** Fragmento **
A pesar de lo que pueda parecer, el círculo de amigos de confianza de Putin es el que probablemente más dolores de cabeza pueden provocar al presidente ruso. Desde el comienzo de su gobierno, muchos antiguos amigos de la KGB o de su etapa en la alcaldía de San Petersburgo fueron designados, como hemos visto, para dirigir los conglomerados empresariales estatales y ministerios de importancia (especialmente Transporte, Energía o Defensa, entre otros). El problema para Vladímir Putin es que muchos han acabado por convertirse en grandes oligarcas que ya no persiguen un interés común con su antiguo compañero, sino que buscan el beneficio propio o el crecimiento de su poder personal. Durante sus dos últimos gobiernos, el presidente ruso ha desplazado de puestos de poder a una gran parte de estos amigos personales para reemplazarlos por tecnócratas al servicio de la nación rusa, que le han permitido asegurarse la continuidad de sus políticas con el consentimiento de esta nueva élite.
Los tecnócratas se han convertido en la retaguardia del sistema político de Putin. Muchos de ellos son jóvenes muy formados tanto en la propia Rusia como en el extranjero y que se han convertido en un nuevo relevo de las élites rusas que emergieron entre el año 2000 y 2008. En el actual gabinete presidencial del Kremlin, dirigido por otro tecnócrata como es Mijaíl Mishushtin, hay una amplia gama de economistas, banqueros, antiguos asesores ministeriales y gobernadores que Putin ha utilizado para purgar internamente la primera línea de su gobierno. Figuras como Maxim Reshetnikov, actual Ministro de Desarrollo Económico, Sergéi Kiriyenko, antiguo Jefe del Estado Mayor del Kremlin, Dimitri Grigorenko, actual Jefe del Staff de Gobierno, o Andrei Belousov, al cual algunos expertos consideran el sucesor designado de Putin y actual Viceministro Primero de la Federación Rusa o los muy conocidos Sergéi Shoigu, Ministro de Defensa y estratega principal de la Invasión Rusa a Ucrania o Sergéi Lavrov, sempiterno Ministro de Exteriores ruso con 17 años de servicio al frente del ministerio.

[Registros de una fuente de datos]
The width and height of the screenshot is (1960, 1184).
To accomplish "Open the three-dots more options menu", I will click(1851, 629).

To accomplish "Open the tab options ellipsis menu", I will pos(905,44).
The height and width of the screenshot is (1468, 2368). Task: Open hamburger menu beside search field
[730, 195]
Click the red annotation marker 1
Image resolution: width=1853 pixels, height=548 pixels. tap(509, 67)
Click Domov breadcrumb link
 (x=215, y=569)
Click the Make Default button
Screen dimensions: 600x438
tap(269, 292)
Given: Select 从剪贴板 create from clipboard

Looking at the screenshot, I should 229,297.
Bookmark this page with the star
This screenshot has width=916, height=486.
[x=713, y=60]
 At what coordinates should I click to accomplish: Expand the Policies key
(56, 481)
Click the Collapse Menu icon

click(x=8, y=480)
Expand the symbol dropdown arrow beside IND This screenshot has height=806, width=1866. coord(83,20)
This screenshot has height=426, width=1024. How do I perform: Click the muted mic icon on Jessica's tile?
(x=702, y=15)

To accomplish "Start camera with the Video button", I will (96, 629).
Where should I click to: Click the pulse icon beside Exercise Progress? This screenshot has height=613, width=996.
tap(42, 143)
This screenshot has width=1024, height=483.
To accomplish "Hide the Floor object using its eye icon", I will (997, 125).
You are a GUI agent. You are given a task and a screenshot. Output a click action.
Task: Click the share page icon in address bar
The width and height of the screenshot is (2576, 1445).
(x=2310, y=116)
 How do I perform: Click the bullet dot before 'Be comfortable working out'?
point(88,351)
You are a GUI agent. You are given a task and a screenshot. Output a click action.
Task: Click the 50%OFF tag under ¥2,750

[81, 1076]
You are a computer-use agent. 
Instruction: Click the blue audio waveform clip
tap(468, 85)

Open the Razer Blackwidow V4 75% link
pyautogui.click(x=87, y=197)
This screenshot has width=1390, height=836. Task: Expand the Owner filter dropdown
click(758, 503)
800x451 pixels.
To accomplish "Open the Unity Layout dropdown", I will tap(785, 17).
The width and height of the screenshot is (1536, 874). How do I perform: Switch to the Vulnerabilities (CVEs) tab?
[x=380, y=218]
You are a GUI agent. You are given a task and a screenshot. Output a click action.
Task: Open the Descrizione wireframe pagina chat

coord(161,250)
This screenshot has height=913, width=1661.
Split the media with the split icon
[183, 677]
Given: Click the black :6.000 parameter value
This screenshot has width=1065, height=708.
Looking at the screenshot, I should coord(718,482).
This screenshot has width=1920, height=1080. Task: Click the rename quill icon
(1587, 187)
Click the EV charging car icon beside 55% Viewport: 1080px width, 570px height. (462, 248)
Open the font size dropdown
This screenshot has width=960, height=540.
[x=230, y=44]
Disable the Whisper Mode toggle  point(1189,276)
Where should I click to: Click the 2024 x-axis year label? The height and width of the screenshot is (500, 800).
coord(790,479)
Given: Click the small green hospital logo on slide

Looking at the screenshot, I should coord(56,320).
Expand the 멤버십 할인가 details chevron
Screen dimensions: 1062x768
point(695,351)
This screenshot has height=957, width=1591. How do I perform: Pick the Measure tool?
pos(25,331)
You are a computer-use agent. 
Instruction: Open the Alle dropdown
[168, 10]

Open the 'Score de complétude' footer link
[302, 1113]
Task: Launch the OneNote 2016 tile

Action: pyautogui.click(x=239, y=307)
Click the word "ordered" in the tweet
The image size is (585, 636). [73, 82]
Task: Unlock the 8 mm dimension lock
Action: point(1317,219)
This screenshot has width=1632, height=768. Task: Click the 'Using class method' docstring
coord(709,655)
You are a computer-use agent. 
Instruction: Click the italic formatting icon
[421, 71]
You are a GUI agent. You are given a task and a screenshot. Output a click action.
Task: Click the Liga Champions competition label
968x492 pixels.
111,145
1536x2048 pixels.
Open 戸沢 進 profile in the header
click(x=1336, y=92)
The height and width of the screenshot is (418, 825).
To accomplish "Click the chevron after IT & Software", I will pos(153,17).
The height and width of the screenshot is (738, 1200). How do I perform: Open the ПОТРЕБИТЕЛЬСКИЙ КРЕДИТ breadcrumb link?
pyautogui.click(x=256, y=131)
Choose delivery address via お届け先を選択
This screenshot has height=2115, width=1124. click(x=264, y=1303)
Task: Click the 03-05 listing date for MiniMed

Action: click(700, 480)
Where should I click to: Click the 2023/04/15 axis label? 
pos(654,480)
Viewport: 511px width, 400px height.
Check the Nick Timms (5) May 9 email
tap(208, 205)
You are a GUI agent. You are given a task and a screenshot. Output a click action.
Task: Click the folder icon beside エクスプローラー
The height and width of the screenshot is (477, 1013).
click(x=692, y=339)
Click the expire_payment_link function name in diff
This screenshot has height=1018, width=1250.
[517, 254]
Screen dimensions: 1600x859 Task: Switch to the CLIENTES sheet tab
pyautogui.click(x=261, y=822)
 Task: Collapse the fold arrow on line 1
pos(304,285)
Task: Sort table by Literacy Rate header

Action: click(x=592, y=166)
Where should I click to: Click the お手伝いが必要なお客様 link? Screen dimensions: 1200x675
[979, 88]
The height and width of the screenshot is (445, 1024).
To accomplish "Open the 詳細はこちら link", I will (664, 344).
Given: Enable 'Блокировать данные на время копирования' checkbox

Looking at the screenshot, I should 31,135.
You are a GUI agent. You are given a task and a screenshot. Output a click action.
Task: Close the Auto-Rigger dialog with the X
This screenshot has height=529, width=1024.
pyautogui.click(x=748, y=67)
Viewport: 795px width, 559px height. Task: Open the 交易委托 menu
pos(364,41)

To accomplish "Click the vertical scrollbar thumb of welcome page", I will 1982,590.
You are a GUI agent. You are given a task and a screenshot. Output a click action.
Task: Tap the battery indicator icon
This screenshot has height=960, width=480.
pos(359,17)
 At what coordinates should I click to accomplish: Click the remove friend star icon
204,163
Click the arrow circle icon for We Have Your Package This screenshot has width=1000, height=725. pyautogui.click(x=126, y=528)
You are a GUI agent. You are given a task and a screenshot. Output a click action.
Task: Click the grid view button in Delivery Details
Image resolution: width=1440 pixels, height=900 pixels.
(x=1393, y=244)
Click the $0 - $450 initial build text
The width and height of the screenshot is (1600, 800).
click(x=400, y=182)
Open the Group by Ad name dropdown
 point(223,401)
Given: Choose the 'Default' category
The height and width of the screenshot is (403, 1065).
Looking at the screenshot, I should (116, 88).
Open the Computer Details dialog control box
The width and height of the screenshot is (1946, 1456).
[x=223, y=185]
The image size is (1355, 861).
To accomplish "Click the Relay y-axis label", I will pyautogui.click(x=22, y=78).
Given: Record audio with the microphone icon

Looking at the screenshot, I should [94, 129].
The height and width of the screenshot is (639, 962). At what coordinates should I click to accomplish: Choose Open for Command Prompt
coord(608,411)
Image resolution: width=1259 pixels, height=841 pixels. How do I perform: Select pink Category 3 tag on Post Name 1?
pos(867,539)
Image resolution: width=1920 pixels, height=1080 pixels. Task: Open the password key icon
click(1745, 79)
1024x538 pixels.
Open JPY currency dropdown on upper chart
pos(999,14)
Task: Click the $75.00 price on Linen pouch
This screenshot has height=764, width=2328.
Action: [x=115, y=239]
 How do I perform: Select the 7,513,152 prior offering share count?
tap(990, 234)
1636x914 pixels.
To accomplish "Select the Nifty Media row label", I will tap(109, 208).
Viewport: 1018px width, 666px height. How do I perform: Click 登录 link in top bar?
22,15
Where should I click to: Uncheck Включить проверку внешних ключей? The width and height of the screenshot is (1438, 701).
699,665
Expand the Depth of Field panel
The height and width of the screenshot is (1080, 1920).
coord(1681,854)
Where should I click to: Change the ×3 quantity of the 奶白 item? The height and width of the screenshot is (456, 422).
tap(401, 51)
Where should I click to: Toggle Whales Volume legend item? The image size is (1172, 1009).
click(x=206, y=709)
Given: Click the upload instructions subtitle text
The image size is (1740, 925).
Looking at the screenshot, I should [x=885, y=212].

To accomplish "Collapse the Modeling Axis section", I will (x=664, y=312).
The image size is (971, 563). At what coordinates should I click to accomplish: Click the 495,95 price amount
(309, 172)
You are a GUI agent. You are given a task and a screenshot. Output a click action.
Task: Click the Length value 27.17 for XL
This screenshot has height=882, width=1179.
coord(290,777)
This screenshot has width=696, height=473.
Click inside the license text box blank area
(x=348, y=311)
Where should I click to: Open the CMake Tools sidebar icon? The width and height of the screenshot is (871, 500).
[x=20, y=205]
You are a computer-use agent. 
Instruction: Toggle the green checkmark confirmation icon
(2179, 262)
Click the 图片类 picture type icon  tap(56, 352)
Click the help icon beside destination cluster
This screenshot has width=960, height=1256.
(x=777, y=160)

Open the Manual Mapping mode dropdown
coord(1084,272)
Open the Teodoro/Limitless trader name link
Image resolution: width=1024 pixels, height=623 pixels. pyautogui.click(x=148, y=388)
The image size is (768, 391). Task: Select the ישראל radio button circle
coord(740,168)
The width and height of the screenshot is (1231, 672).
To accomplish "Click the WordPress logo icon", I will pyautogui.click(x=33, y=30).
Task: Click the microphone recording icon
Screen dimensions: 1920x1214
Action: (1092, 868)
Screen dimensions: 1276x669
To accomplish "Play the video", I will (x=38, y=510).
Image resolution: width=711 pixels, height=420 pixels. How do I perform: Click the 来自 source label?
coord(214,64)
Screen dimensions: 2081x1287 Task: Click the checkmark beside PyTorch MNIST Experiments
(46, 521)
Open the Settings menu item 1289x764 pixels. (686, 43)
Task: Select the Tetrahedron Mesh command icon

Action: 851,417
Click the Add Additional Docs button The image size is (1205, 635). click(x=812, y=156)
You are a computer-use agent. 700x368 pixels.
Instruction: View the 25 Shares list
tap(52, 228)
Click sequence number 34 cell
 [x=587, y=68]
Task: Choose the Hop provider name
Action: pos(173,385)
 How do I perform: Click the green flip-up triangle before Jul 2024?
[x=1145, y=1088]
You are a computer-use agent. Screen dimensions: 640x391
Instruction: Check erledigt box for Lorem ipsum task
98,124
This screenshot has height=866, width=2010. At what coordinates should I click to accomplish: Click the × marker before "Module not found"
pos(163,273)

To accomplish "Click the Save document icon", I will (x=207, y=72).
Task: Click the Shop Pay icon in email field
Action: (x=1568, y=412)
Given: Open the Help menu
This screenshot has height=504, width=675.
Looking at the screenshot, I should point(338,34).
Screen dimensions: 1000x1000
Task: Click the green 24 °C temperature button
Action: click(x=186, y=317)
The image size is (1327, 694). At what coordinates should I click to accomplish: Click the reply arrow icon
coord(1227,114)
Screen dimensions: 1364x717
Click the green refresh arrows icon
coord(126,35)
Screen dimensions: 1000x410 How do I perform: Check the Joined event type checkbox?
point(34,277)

** Tareas escritas **
**A.** Responde a estas preguntas sobre el fragmento:
(i) ¿Quién dirige el actual gabinete presidencial del Kremlin?
(ii) ¿Qué ministerios de importancia se nombran como ejemplo de los que pasaron a dirigir antiguos amigos de Putin?
(iii) ¿Cuántos años de servicio al frente del ministerio se atribuyen a Sergéi Lavrov?
**B.** Copia del listado solo las líneas que empiezan en la que contiene "Click Domov breadcrumb link" y terminan en la que contiene "[x=380, y=218]". Sustituye en ellas "GUI agent" por "interface agent" y deja todo lo demás igual.

** Respuestas **
**A.**
(i) Lo dirige Mijaíl Mishushtin.
(ii) Se nombran Transporte, Energía y Defensa.
(iii) Se le atribuyen 17 años de servicio.

**B.**
Click Domov breadcrumb link
 (x=215, y=569)
Click the Make Default button
Screen dimensions: 600x438
tap(269, 292)
Given: Select 从剪贴板 create from clipboard

Looking at the screenshot, I should 229,297.
Bookmark this page with the star
This screenshot has width=916, height=486.
[x=713, y=60]
 At what coordinates should I click to accomplish: Expand the Policies key
(56, 481)
Click the Collapse Menu icon

click(x=8, y=480)
Expand the symbol dropdown arrow beside IND This screenshot has height=806, width=1866. coord(83,20)
This screenshot has height=426, width=1024. How do I perform: Click the muted mic icon on Jessica's tile?
(x=702, y=15)

To accomplish "Start camera with the Video button", I will (96, 629).
Where should I click to: Click the pulse icon beside Exercise Progress? This screenshot has height=613, width=996.
tap(42, 143)
This screenshot has width=1024, height=483.
To accomplish "Hide the Floor object using its eye icon", I will (997, 125).
You are a interface agent. You are given a task and a screenshot. Output a click action.
Task: Click the share page icon in address bar
The width and height of the screenshot is (2576, 1445).
(x=2310, y=116)
 How do I perform: Click the bullet dot before 'Be comfortable working out'?
point(88,351)
You are a interface agent. You are given a task and a screenshot. Output a click action.
Task: Click the 50%OFF tag under ¥2,750

[81, 1076]
You are a computer-use agent. 
Instruction: Click the blue audio waveform clip
tap(468, 85)

Open the Razer Blackwidow V4 75% link
pyautogui.click(x=87, y=197)
This screenshot has width=1390, height=836. Task: Expand the Owner filter dropdown
click(758, 503)
800x451 pixels.
To accomplish "Open the Unity Layout dropdown", I will tap(785, 17).
The width and height of the screenshot is (1536, 874). How do I perform: Switch to the Vulnerabilities (CVEs) tab?
[x=380, y=218]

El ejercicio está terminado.